Apple Music is climbing the charts as the best music streaming service for discovering breakout artists.

Apple just launched a new Top 50 chart, a list of songs from emerging artists that are rising fast. The interesting part is the secret sauce behind the rankings: the chart is powered by data from Shazam, the app that uses a phone’s microphone to determine the name of a song that’s playing within earshot. Apple acquired Shazam in 2018 to the tune of $400 million.

The chart, called the Shazam Discovery Top 50, is a list of tracks Shazam has identified as “up-and-coming songs from breaking artists,” updated weekly. The data from Shazam users (the app “connects” more than 1 billion people, according to the service) is used to create the list, although it’s unclear what filtering Shazam then applies to determine which songs are from artists who are about to break out.

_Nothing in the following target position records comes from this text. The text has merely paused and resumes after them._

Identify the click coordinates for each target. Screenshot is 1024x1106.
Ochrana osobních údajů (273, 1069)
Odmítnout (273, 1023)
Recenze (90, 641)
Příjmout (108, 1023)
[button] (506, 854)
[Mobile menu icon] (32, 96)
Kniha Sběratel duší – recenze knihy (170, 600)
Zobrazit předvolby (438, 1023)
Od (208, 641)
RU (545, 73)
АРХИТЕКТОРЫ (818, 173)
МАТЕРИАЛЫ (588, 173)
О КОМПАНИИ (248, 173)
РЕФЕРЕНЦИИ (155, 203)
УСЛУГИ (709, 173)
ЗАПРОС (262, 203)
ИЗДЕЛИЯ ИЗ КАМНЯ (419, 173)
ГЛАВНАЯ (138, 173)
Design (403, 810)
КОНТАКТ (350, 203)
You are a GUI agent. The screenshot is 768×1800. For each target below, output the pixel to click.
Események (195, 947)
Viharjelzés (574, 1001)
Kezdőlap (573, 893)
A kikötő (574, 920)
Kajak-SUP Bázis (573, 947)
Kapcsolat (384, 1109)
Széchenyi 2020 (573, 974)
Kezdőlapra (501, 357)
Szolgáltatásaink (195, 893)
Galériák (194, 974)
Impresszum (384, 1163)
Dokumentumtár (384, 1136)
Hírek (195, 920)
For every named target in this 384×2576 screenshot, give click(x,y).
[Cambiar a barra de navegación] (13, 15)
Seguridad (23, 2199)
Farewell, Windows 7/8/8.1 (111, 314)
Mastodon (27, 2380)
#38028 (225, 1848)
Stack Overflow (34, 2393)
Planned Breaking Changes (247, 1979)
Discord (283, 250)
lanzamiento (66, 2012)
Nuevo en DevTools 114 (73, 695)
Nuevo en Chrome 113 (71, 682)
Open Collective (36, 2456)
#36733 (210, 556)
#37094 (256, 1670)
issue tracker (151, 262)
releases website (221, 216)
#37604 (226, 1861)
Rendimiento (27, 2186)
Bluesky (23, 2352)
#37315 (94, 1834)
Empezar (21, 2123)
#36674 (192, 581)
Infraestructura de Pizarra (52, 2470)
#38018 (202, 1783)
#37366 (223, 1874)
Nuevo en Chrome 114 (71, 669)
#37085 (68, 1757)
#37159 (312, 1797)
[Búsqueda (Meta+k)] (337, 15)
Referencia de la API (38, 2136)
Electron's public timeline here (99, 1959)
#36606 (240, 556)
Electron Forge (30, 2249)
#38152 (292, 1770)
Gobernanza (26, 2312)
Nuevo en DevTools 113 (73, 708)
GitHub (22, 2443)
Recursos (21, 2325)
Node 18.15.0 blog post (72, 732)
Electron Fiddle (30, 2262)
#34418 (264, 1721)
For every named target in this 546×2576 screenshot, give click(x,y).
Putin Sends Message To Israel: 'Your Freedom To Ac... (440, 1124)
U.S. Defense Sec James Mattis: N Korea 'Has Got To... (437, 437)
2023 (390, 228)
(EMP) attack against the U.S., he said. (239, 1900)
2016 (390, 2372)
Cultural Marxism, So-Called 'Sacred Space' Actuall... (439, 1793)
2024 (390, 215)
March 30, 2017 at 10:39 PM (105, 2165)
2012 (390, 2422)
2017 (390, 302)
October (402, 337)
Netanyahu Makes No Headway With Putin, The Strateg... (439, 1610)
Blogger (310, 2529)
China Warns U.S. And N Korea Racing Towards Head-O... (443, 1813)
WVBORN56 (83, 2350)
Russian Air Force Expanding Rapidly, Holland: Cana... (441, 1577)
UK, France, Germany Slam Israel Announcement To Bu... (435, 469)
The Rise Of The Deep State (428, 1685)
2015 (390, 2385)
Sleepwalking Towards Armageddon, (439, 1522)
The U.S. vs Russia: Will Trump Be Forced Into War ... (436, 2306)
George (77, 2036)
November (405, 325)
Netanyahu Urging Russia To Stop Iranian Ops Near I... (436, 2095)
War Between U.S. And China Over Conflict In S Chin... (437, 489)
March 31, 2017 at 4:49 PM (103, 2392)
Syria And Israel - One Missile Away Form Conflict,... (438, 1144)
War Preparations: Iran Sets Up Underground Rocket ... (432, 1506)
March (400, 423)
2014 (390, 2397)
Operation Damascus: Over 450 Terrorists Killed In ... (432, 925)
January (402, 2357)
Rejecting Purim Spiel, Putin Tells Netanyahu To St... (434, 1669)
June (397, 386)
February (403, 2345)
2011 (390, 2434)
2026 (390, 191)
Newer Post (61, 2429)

Apple Music certainly isn’t the first music service to offer tools and lists to find breakout talent — in our review of the best music streaming services, we picked Spotify as the best for new music discovery for its own discover playlist and curated radio stations. However, Apple Music’s new chart has the advantage of being able to tap into the huge trove of data created by Shazam’s active users — a much larger number than the roughly 30 million Apple Music subscribers — effectively in real time.

The new chart highlights how useful Shazam’s data can be, beyond simply serving as an early warning system on emerging talent. As Sarah Perez at TechCrunch observes, Shazam can capture trending music at various points in its life cycle. For instance, if an old but not well-known song is featured in a commercial or movie, it could get a new lease on life. Back in 1986, the movie “Ferris Bueller’s Day Off” re-introduced great swaths of Generation X to the Beatles’ “Twist and Shout.”

It’s doubtful the Shazam Top 50 will move the needle for Apple’s subscriber numbers, but it has the potential of elevating the service in the minds of industry observers, scouts, record label executives, and other influencers in music. If Apple’s chart becomes a go-to barometer on which new artists the public is most curious about, it could provide a path for Apple Music to finally find the “street cred” it covets … and that Spotify always seems to have more of.